I take a lot of photos. Most of them are carefully exposed, carefully focused, and most of them are acceptable and sharp and useful images.
Once in a while I take a photo under extreme circumstances, and it doesn’t come out as I hoped it would, or as nice as it looked when I took it.
Such is the case with several photos I’ve taken this year in very low light. To my eye, the scene is lovely, but to my camera, the scene in grossly underexposed.
This was the scene at the end of a concert in July at the Serra Chapel near Shandon, California. It’s an OK photo – nothing special, and not the best of my evening’s work.
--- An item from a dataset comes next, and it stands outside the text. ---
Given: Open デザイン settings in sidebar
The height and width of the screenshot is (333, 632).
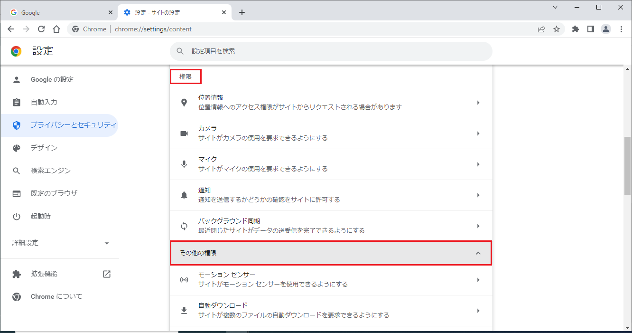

I took one of these accidental masterpieces last July at Serra Chapel in northern San Luis Obispo County after a performance of the Festival Mozaic orchestra. It was late evening, about 9:00 p.m. on a warm summer night. I was shooting with one of my Canon 5D Mark III cameras at an ISO of 3200, which, considering how extensive the ISO range is on this camera, should not have been even remarkable. On the computer later that evening, I enhanced the image in Adobe Camera Raw, boosting the exposure a stop or more. I went to the digital noise controls in Raw, and I slid the sliders to the right to reduce the visible noise in the image.
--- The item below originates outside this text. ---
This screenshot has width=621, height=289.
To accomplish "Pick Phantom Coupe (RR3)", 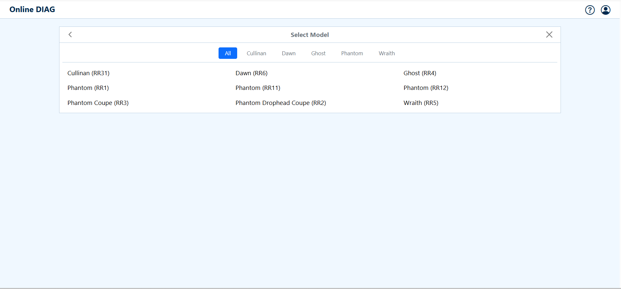I will (x=98, y=103).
This is the finished image after I enhanced the digital sensor noise and applied a tint of cream color to the modified photo.
Instead of reducing the noise, I accidentally increased it, and what I saw inspired me. I decided to create an image that enhanced the noisiest image I could make from this master Raw file. I converted the image to grayscale, and then increased the contrast and added a duotone color of tan on top of the image. I liked the result a lot. I introduced a bit of vignetting in the corners, which made the photo slightly more mysterious. The result is much different from the original, and much more interesting.
This is my iPhone photo of the moon backlighting a tall tree in the campground at Morro Bay State Park. So-so is the best I can rate it.
This last Friday evening, while camping at Morro Bay State Park, the moon rose over the estuary, and broke through a high cloud cover to back-light a tall tree in the campground. I took several photos with the Canon camera, resulting in nothing special. I raised the ISO to 16,000 and got an acceptable image, but it was too noisy to be useful, so I left it in my folder of so-so photos from the weekend. Then I took a snap of the same scene with my iPhone 6. Its 8 Mp sensor captured a reasonable image of the scene, and it too was about to be scored a so-so rating when I decided to enhance it in Camera Raw.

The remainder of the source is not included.